Life on other planets?
In April 2008, the fifth Astrobiology Science Conference convened in Santa Clara, California. According to its mission statement, the SETI Institute, which hosts these conferences, seeks to “explore, understand and explain the origin, nature and prevalence of life in the universe.”
One of the sessions at the conference focused on how the habitability of the galaxy varied in space and time. Two of the talks in that session each highlighted an issue important for human life here on Earth. The first talk, by Australian astronomer Charles Lineweaver describes the regions of the galaxy meeting three requirements for life (from strictly natural processes):
- enough elements to form terrestrial planets,
- sufficient time for biological evolution, and
- an environment free from life-extinguishing supernovae.
This galactic habitable zone is an annulus (ring) around the galactic center that brackets the corotation radius. At this radius, stars orbit the galaxy at the same speed as the spiral arms, thus minimizing passages through the spiral arms. According to Lineweaver&’s calculations, his galactic habitable zone contains less than 10 percent of all the stars ever formed in the Milky Way Galaxy.

++++++++++

Work to be completed —
In the text on life on other planets, explain what happens to stars at the corotation radius. Use one to three sentences. These data have no connection to the text on life on other planets.

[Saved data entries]
++++++++++

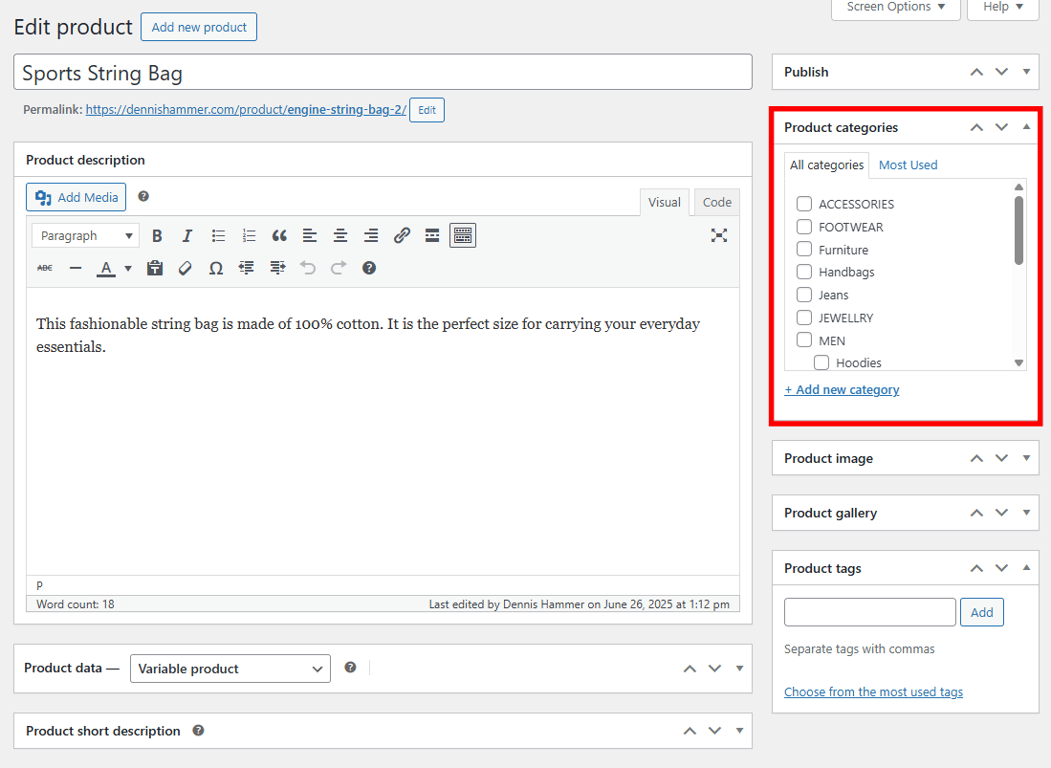Insert a bulleted list
This screenshot has width=1051, height=768.
pos(218,235)
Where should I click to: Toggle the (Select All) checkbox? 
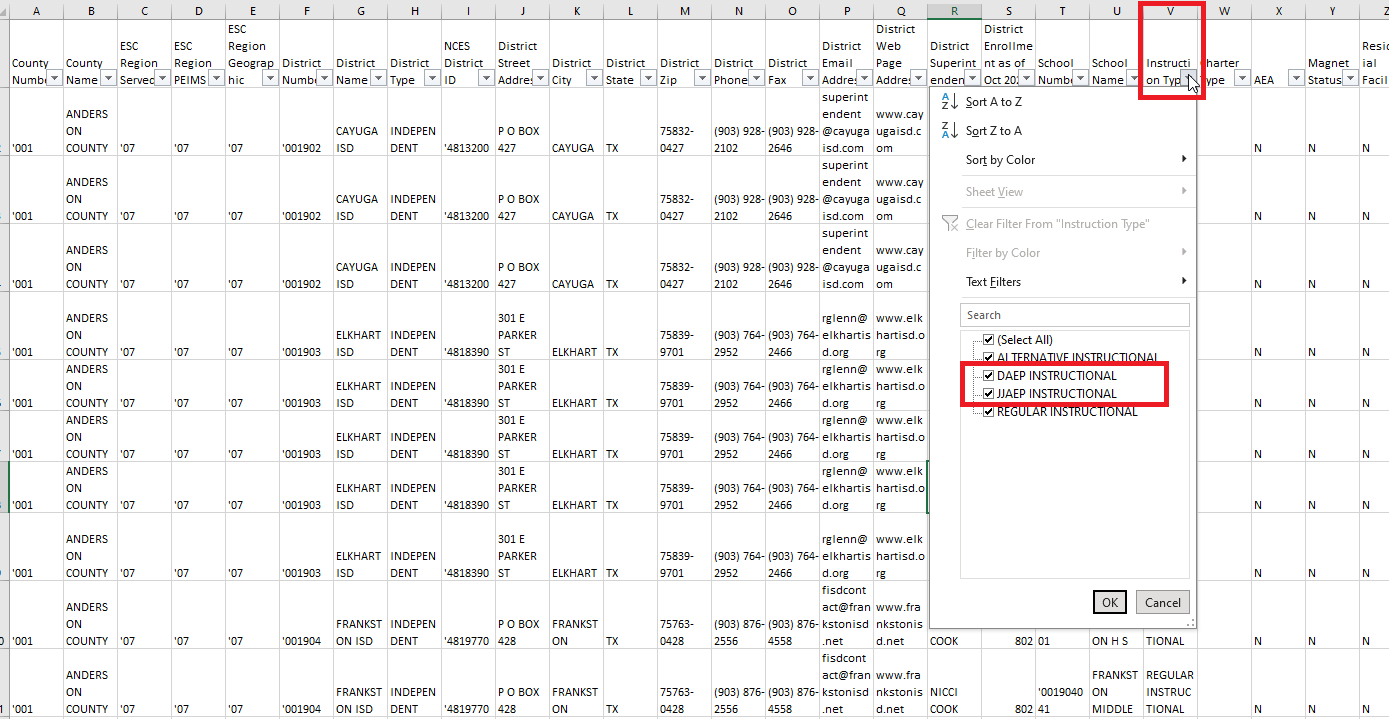coord(988,340)
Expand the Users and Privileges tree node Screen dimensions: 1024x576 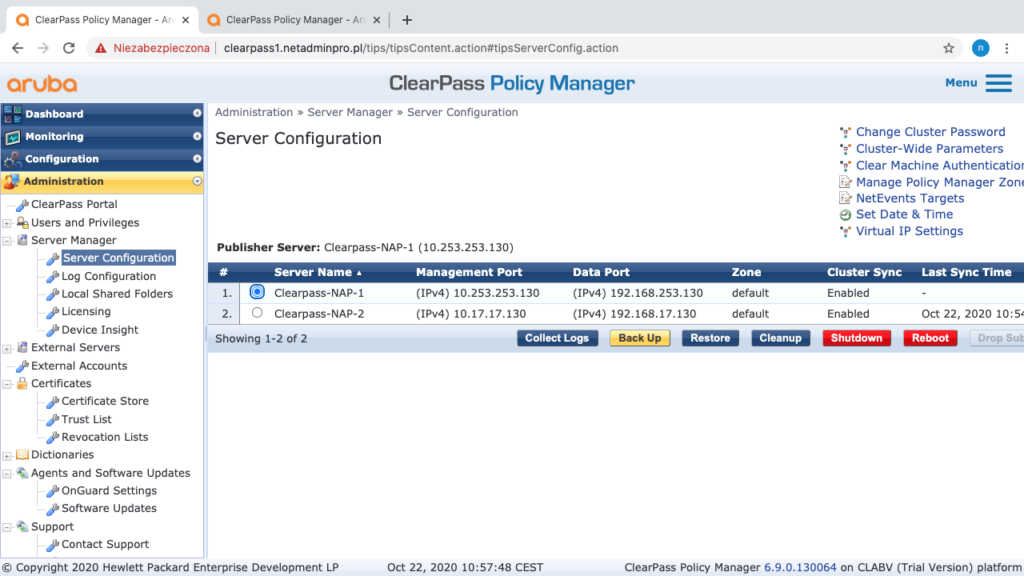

++++++++++

Result —
At the corotation radius, stars orbit the galaxy at the same speed as the spiral arms. This minimizes how often they pass through the spiral arms.